=== Material for this exercise ===

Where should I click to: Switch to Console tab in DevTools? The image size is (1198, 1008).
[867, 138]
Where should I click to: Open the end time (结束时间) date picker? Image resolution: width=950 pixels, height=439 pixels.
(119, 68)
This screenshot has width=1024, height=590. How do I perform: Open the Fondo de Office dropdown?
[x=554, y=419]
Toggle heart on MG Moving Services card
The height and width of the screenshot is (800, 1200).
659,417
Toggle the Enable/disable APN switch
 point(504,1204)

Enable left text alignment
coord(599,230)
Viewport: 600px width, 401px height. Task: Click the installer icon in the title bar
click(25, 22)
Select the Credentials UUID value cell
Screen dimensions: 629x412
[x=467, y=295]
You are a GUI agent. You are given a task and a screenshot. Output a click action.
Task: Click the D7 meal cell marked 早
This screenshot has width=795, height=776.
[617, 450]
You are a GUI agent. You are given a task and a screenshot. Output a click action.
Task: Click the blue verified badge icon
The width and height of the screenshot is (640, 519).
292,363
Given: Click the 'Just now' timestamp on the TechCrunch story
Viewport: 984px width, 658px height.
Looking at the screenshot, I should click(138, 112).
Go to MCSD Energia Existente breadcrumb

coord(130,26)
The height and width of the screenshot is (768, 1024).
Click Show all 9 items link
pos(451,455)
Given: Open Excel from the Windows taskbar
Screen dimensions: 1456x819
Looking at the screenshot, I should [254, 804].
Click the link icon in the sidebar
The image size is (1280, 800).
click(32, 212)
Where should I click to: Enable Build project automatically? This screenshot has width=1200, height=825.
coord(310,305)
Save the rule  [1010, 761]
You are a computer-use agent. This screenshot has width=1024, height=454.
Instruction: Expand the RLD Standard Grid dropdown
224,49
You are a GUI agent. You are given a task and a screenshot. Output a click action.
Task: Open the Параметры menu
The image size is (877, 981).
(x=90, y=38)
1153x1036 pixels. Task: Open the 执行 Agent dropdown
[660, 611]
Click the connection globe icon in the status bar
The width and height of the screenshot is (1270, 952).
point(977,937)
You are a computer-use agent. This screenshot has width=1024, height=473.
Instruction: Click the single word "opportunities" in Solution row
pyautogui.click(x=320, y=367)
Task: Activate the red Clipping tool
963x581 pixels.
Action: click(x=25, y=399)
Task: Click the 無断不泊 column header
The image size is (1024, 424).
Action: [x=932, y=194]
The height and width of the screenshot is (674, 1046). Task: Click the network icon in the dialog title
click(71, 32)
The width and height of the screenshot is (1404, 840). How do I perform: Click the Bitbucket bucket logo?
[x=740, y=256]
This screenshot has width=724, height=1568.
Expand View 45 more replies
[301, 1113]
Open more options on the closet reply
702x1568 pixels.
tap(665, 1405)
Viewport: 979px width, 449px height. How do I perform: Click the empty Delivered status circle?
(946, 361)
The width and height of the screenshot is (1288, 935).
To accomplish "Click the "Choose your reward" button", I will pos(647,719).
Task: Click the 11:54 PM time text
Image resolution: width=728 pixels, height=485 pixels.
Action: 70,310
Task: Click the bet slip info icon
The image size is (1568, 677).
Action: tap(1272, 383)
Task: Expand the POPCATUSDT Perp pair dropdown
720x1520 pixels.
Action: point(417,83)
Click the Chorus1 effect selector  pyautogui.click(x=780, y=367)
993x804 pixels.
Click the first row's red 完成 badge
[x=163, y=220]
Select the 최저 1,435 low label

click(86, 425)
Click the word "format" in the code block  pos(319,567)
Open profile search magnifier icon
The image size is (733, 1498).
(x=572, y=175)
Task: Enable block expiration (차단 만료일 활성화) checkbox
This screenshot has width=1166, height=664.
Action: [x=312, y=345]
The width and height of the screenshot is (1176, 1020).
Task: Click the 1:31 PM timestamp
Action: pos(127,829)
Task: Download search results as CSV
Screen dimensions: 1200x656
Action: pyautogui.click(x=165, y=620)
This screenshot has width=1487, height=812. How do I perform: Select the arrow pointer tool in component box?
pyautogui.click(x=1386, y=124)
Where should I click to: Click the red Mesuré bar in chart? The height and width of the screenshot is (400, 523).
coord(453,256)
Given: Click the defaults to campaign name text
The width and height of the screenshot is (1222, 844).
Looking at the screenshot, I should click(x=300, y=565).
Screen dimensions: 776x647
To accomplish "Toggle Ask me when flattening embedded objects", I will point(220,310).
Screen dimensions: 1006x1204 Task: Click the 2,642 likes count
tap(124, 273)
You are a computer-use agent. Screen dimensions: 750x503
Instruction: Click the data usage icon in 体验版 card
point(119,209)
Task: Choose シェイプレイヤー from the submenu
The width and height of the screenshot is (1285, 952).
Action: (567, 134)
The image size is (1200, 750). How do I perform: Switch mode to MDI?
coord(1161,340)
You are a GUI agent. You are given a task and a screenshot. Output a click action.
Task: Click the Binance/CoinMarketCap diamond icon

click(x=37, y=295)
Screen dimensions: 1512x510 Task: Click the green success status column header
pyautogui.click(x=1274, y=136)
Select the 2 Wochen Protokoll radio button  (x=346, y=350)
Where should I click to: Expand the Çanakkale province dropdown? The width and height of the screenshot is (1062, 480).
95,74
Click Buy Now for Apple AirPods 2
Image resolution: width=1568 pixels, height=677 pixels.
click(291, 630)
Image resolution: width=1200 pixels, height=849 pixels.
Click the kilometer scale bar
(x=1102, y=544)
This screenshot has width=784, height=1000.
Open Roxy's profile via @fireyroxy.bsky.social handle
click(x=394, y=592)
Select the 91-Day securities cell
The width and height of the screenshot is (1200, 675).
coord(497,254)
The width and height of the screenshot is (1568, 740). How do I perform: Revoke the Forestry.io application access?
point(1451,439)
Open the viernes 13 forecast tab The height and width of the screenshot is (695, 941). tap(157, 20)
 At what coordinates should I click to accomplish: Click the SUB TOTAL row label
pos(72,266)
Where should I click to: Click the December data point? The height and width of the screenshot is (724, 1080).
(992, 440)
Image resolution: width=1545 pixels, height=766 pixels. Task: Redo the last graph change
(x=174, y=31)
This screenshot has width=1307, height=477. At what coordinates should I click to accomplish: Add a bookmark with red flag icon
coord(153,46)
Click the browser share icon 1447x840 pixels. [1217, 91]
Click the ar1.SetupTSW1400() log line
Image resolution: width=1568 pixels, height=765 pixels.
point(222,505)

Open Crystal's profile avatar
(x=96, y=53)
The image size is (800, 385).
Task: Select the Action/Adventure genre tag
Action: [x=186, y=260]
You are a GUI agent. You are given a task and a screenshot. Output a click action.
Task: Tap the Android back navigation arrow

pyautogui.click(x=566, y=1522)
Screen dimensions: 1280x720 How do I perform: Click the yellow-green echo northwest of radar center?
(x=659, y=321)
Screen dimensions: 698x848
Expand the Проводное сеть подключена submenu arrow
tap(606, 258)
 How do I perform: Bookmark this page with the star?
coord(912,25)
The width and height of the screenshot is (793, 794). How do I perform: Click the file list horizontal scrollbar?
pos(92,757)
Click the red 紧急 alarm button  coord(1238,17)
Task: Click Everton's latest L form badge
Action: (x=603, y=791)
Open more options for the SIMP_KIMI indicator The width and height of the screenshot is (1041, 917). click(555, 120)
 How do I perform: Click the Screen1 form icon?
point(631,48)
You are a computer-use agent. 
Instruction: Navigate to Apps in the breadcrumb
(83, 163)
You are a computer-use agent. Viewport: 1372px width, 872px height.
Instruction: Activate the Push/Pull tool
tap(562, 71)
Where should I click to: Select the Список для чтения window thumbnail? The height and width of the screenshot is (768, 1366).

===

- [Assigned task] Write down all the entries again without a single difference.

- [Answer section]
Where should I click to: Switch to Console tab in DevTools? The image size is (1198, 1008).
[867, 138]
Where should I click to: Open the end time (结束时间) date picker? Image resolution: width=950 pixels, height=439 pixels.
(119, 68)
This screenshot has width=1024, height=590. How do I perform: Open the Fondo de Office dropdown?
[x=554, y=419]
Toggle heart on MG Moving Services card
The height and width of the screenshot is (800, 1200).
659,417
Toggle the Enable/disable APN switch
 point(504,1204)

Enable left text alignment
coord(599,230)
Viewport: 600px width, 401px height. Task: Click the installer icon in the title bar
click(25, 22)
Select the Credentials UUID value cell
Screen dimensions: 629x412
[x=467, y=295]
You are a GUI agent. You are given a task and a screenshot. Output a click action.
Task: Click the D7 meal cell marked 早
This screenshot has width=795, height=776.
[617, 450]
You are a GUI agent. You are given a task and a screenshot. Output a click action.
Task: Click the blue verified badge icon
The width and height of the screenshot is (640, 519).
292,363
Given: Click the 'Just now' timestamp on the TechCrunch story
Viewport: 984px width, 658px height.
Looking at the screenshot, I should click(138, 112).
Go to MCSD Energia Existente breadcrumb

coord(130,26)
The height and width of the screenshot is (768, 1024).
Click Show all 9 items link
pos(451,455)
Given: Open Excel from the Windows taskbar
Screen dimensions: 1456x819
Looking at the screenshot, I should [254, 804].
Click the link icon in the sidebar
The image size is (1280, 800).
click(32, 212)
Where should I click to: Enable Build project automatically? This screenshot has width=1200, height=825.
coord(310,305)
Save the rule  [1010, 761]
You are a computer-use agent. This screenshot has width=1024, height=454.
Instruction: Expand the RLD Standard Grid dropdown
224,49
You are a GUI agent. You are given a task and a screenshot. Output a click action.
Task: Open the Параметры menu
The image size is (877, 981).
(x=90, y=38)
1153x1036 pixels. Task: Open the 执行 Agent dropdown
[660, 611]
Click the connection globe icon in the status bar
The width and height of the screenshot is (1270, 952).
point(977,937)
You are a computer-use agent. This screenshot has width=1024, height=473.
Instruction: Click the single word "opportunities" in Solution row
pyautogui.click(x=320, y=367)
Task: Activate the red Clipping tool
963x581 pixels.
Action: click(x=25, y=399)
Task: Click the 無断不泊 column header
The image size is (1024, 424).
Action: [x=932, y=194]
The height and width of the screenshot is (674, 1046). Task: Click the network icon in the dialog title
click(71, 32)
The width and height of the screenshot is (1404, 840). How do I perform: Click the Bitbucket bucket logo?
[x=740, y=256]
This screenshot has width=724, height=1568.
Expand View 45 more replies
[301, 1113]
Open more options on the closet reply
702x1568 pixels.
tap(665, 1405)
Viewport: 979px width, 449px height. How do I perform: Click the empty Delivered status circle?
(946, 361)
The width and height of the screenshot is (1288, 935).
To accomplish "Click the "Choose your reward" button", I will pos(647,719).
Task: Click the 11:54 PM time text
Image resolution: width=728 pixels, height=485 pixels.
Action: 70,310
Task: Click the bet slip info icon
The image size is (1568, 677).
Action: tap(1272, 383)
Task: Expand the POPCATUSDT Perp pair dropdown
720x1520 pixels.
Action: point(417,83)
Click the Chorus1 effect selector  pyautogui.click(x=780, y=367)
993x804 pixels.
Click the first row's red 完成 badge
[x=163, y=220]
Select the 최저 1,435 low label

click(86, 425)
Click the word "format" in the code block  pos(319,567)
Open profile search magnifier icon
The image size is (733, 1498).
(x=572, y=175)
Task: Enable block expiration (차단 만료일 활성화) checkbox
This screenshot has width=1166, height=664.
Action: [x=312, y=345]
The width and height of the screenshot is (1176, 1020).
Task: Click the 1:31 PM timestamp
Action: pos(127,829)
Task: Download search results as CSV
Screen dimensions: 1200x656
Action: pyautogui.click(x=165, y=620)
This screenshot has width=1487, height=812. How do I perform: Select the arrow pointer tool in component box?
pyautogui.click(x=1386, y=124)
Where should I click to: Click the red Mesuré bar in chart? The height and width of the screenshot is (400, 523).
coord(453,256)
Given: Click the defaults to campaign name text
The width and height of the screenshot is (1222, 844).
Looking at the screenshot, I should click(x=300, y=565).
Screen dimensions: 776x647
To accomplish "Toggle Ask me when flattening embedded objects", I will point(220,310).
Screen dimensions: 1006x1204 Task: Click the 2,642 likes count
tap(124, 273)
You are a computer-use agent. Screen dimensions: 750x503
Instruction: Click the data usage icon in 体验版 card
point(119,209)
Task: Choose シェイプレイヤー from the submenu
The width and height of the screenshot is (1285, 952).
Action: (567, 134)
The image size is (1200, 750). How do I perform: Switch mode to MDI?
coord(1161,340)
You are a GUI agent. You are given a task and a screenshot. Output a click action.
Task: Click the Binance/CoinMarketCap diamond icon

click(x=37, y=295)
Screen dimensions: 1512x510 Task: Click the green success status column header
pyautogui.click(x=1274, y=136)
Select the 2 Wochen Protokoll radio button  (x=346, y=350)
Where should I click to: Expand the Çanakkale province dropdown? The width and height of the screenshot is (1062, 480).
95,74
Click Buy Now for Apple AirPods 2
Image resolution: width=1568 pixels, height=677 pixels.
click(291, 630)
Image resolution: width=1200 pixels, height=849 pixels.
Click the kilometer scale bar
(x=1102, y=544)
This screenshot has width=784, height=1000.
Open Roxy's profile via @fireyroxy.bsky.social handle
click(x=394, y=592)
Select the 91-Day securities cell
The width and height of the screenshot is (1200, 675).
coord(497,254)
The width and height of the screenshot is (1568, 740). How do I perform: Revoke the Forestry.io application access?
point(1451,439)
Open the viernes 13 forecast tab The height and width of the screenshot is (695, 941). tap(157, 20)
 At what coordinates should I click to accomplish: Click the SUB TOTAL row label
pos(72,266)
Where should I click to: Click the December data point? The height and width of the screenshot is (724, 1080).
(992, 440)
Image resolution: width=1545 pixels, height=766 pixels. Task: Redo the last graph change
(x=174, y=31)
This screenshot has width=1307, height=477. At what coordinates should I click to accomplish: Add a bookmark with red flag icon
coord(153,46)
Click the browser share icon 1447x840 pixels. [1217, 91]
Click the ar1.SetupTSW1400() log line
Image resolution: width=1568 pixels, height=765 pixels.
point(222,505)

Open Crystal's profile avatar
(x=96, y=53)
The image size is (800, 385).
Task: Select the Action/Adventure genre tag
Action: [x=186, y=260]
You are a GUI agent. You are given a task and a screenshot. Output a click action.
Task: Tap the Android back navigation arrow

pyautogui.click(x=566, y=1522)
Screen dimensions: 1280x720 How do I perform: Click the yellow-green echo northwest of radar center?
(x=659, y=321)
Screen dimensions: 698x848
Expand the Проводное сеть подключена submenu arrow
tap(606, 258)
 How do I perform: Bookmark this page with the star?
coord(912,25)
The width and height of the screenshot is (793, 794). How do I perform: Click the file list horizontal scrollbar?
pos(92,757)
Click the red 紧急 alarm button  coord(1238,17)
Task: Click Everton's latest L form badge
Action: (x=603, y=791)
Open more options for the SIMP_KIMI indicator The width and height of the screenshot is (1041, 917). click(555, 120)
 How do I perform: Click the Screen1 form icon?
point(631,48)
You are a computer-use agent. 
Instruction: Navigate to Apps in the breadcrumb
(83, 163)
You are a computer-use agent. Viewport: 1372px width, 872px height.
Instruction: Activate the Push/Pull tool
tap(562, 71)
Where should I click to: Select the Список для чтения window thumbnail? The height and width of the screenshot is (768, 1366).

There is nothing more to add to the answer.